Background processing

The problem

Two main jobs that the bot have to perform:

  • Sync feeds
  • Deliver new feed items to users

Both of these actions should be performed periodically. I assumed that there is an established background processing framework in the Rust programming language that I can use. But it appears, there isn’t. I spent a couple of weeks trying different not so popular background processing libraries which were buggy or not feature complete.

The solution

The common feature of the majority of these libraries is that they use Tokio tasks for concurrent processing. I started looking into Tokio and its Tokio tasks. Tokio documentation claims that tokio tasks are similar to Erlang processes. As a backend developer who spent the last couple of years writing Elixir fulltime, I came to realisation that this is exactly what I need.

I already had a Postgres database set up. The only thing left to do is periodically loop through feeds in the DB and concurrently sync them using Tokio tasks.
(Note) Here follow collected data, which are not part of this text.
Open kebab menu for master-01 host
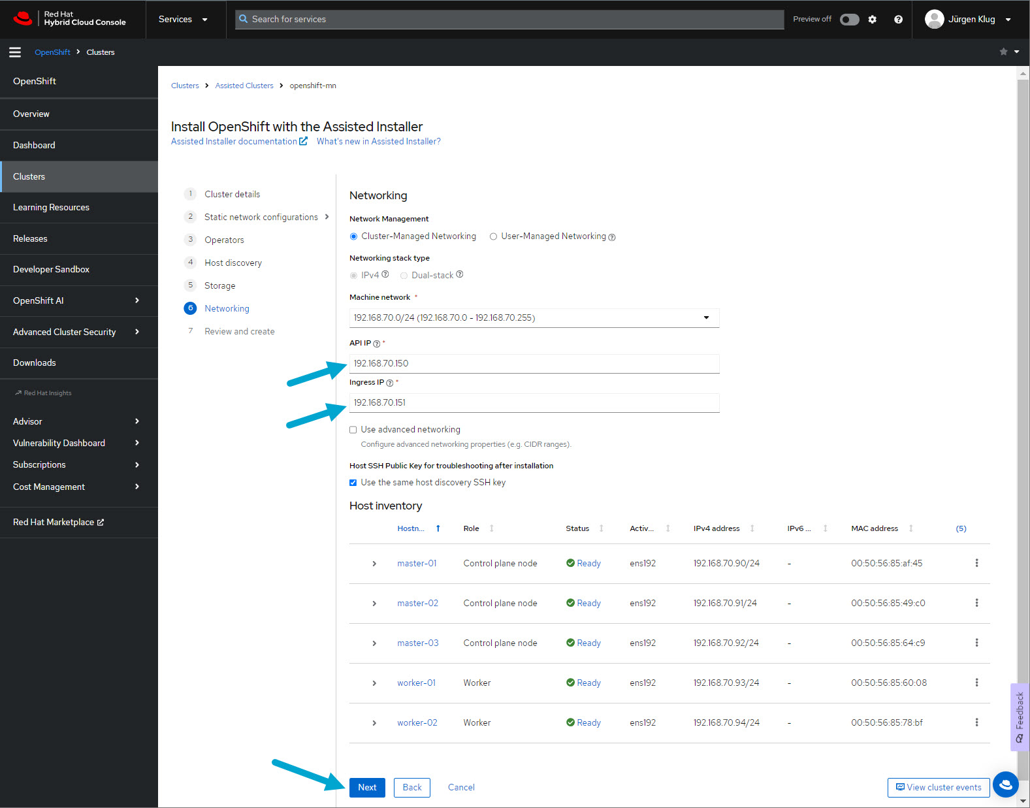The image size is (1030, 808). [x=976, y=563]

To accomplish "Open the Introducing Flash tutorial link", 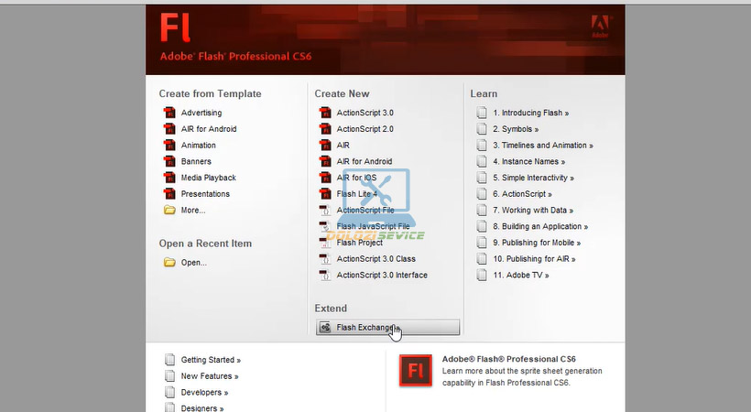I will (530, 113).
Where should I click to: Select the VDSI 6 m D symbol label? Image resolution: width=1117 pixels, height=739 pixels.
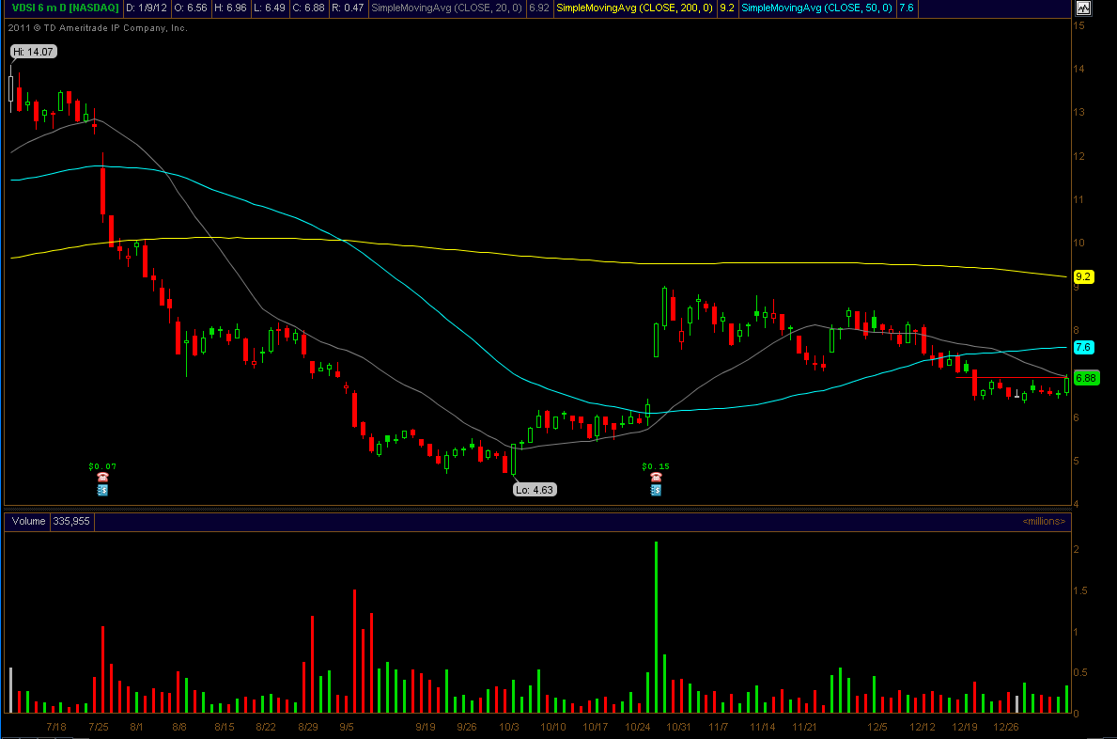[x=61, y=8]
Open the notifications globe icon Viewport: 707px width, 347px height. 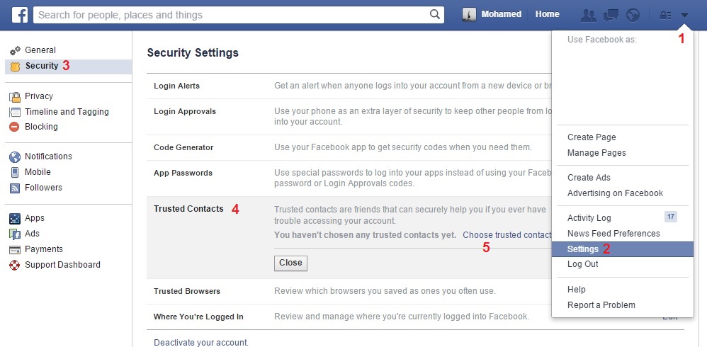click(633, 16)
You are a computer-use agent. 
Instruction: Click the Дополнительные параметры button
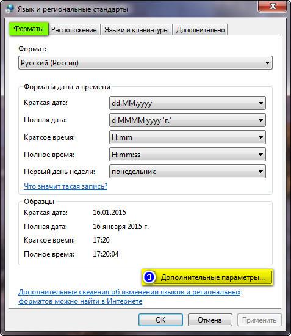[207, 277]
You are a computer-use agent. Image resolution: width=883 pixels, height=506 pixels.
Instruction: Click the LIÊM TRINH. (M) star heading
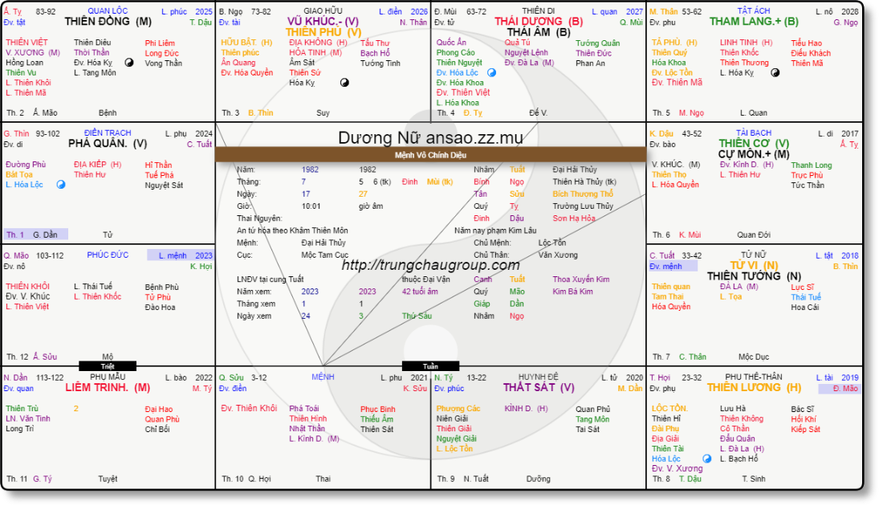(x=108, y=387)
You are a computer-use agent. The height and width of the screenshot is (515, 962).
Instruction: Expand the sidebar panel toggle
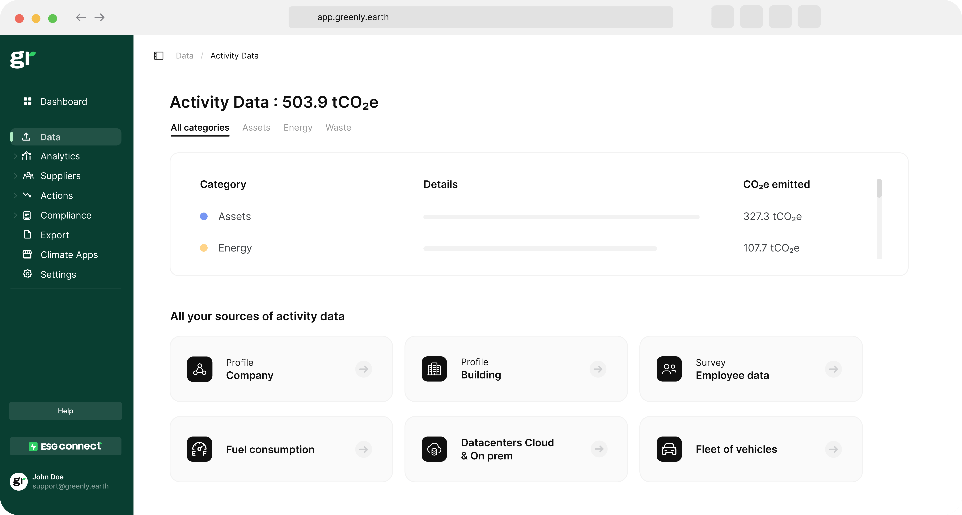pos(158,55)
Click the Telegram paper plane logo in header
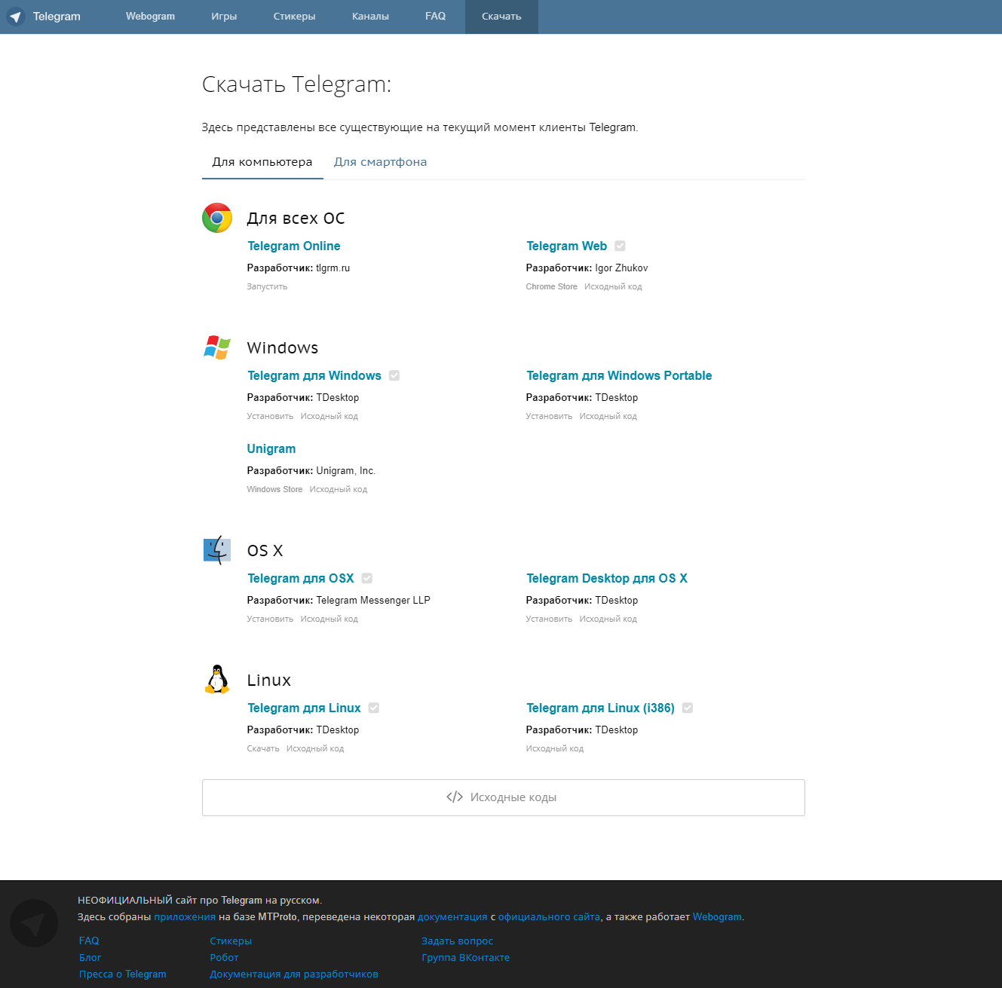1002x988 pixels. coord(16,17)
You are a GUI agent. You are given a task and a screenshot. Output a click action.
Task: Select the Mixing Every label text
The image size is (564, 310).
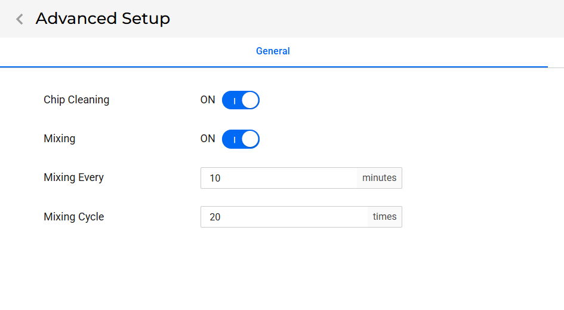[74, 177]
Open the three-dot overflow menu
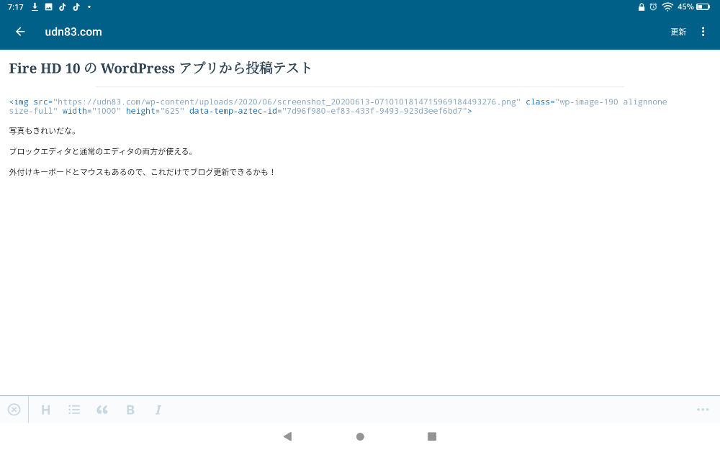The width and height of the screenshot is (720, 450). click(703, 32)
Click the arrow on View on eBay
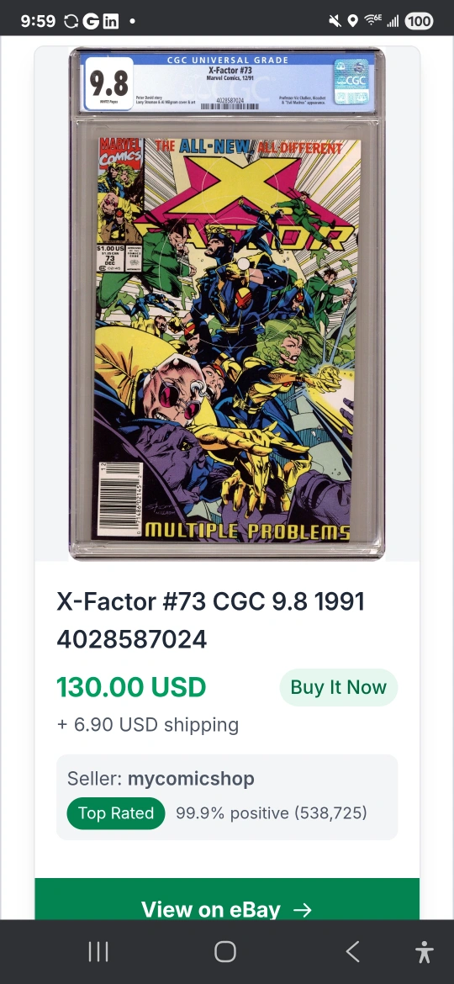 (x=303, y=909)
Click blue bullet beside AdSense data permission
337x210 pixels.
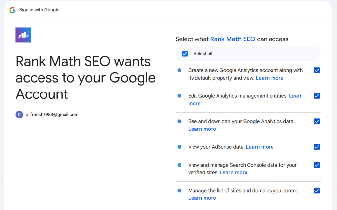tap(179, 147)
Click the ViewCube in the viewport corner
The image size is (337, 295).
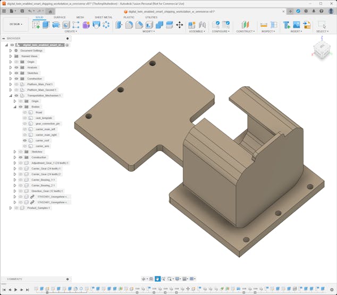tap(321, 50)
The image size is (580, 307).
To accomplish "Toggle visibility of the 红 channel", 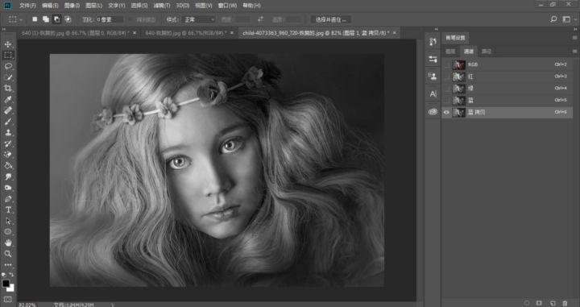I will click(x=446, y=77).
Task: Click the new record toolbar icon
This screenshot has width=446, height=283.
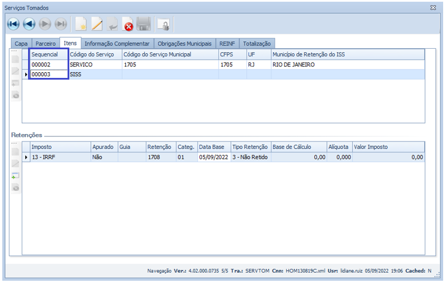Action: pos(81,24)
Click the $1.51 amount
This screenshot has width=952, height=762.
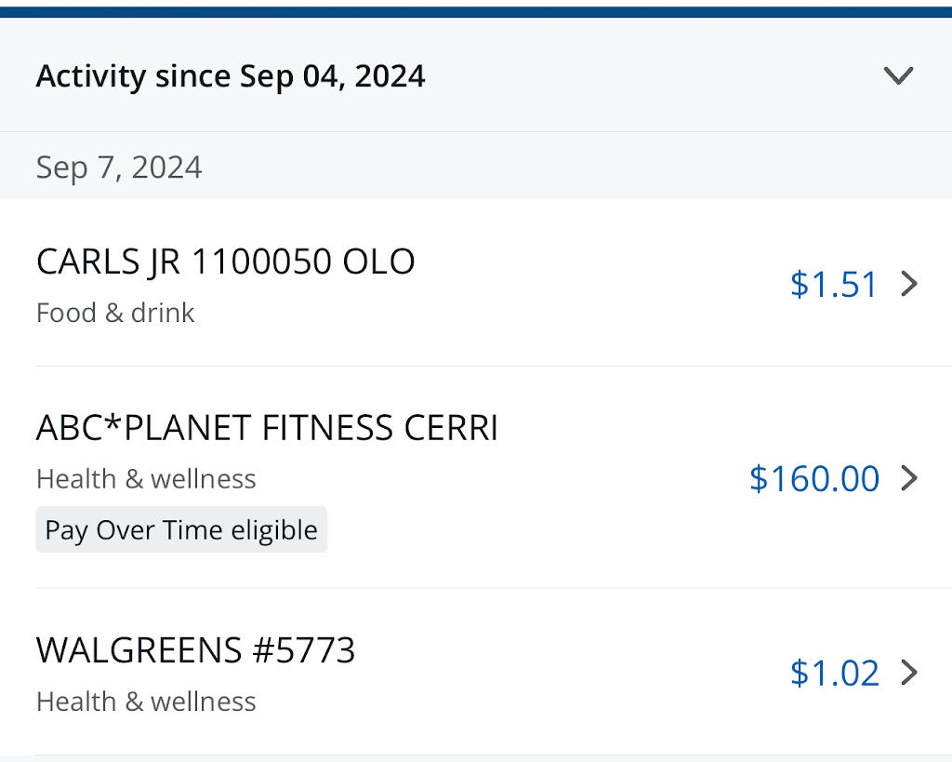[834, 285]
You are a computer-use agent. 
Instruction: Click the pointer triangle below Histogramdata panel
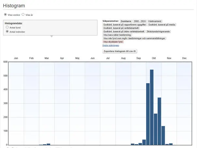pyautogui.click(x=51, y=36)
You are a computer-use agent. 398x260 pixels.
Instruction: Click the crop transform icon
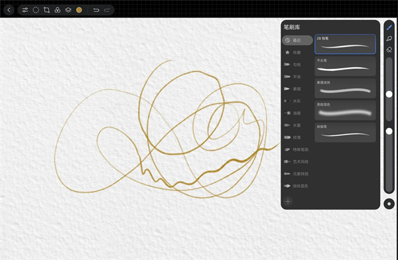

I created a separate binary that does exactly that.

This is the entry point of the sync binary:

use dotenv::dotenv;
use el_monitorro;
use el_monitorro::sync::sync_job;

#[tokio::main]
async fn main() {
    dotenv().ok();
    env_logger::init();

    sync_job::sync_feeds().await;
}

It just calls sync_jobs::sync_feeds(). sync_feeds triggers syncing of all feeds every minute:

pub async fn sync_feeds() {
    let mut interval = time::interval(std::time::Duration::from_secs(60));
    loop {
        interval.tick().await;
        sync_all_feeds();
    }
}

The looping function looks like this:

   for id in &unsynced_feed_ids {
      tokio::spawn(sync_feed(*id));
   }

As you can see it just spawns a new Tokio task which processes the specified feed. In case of an error during the sync, it’s written to logs and to the special column called error in the feeds table. The same idea is used for delivering messaged to users.

Conclusion

I hope this post will be useful for people new to Rust looking into background job processing.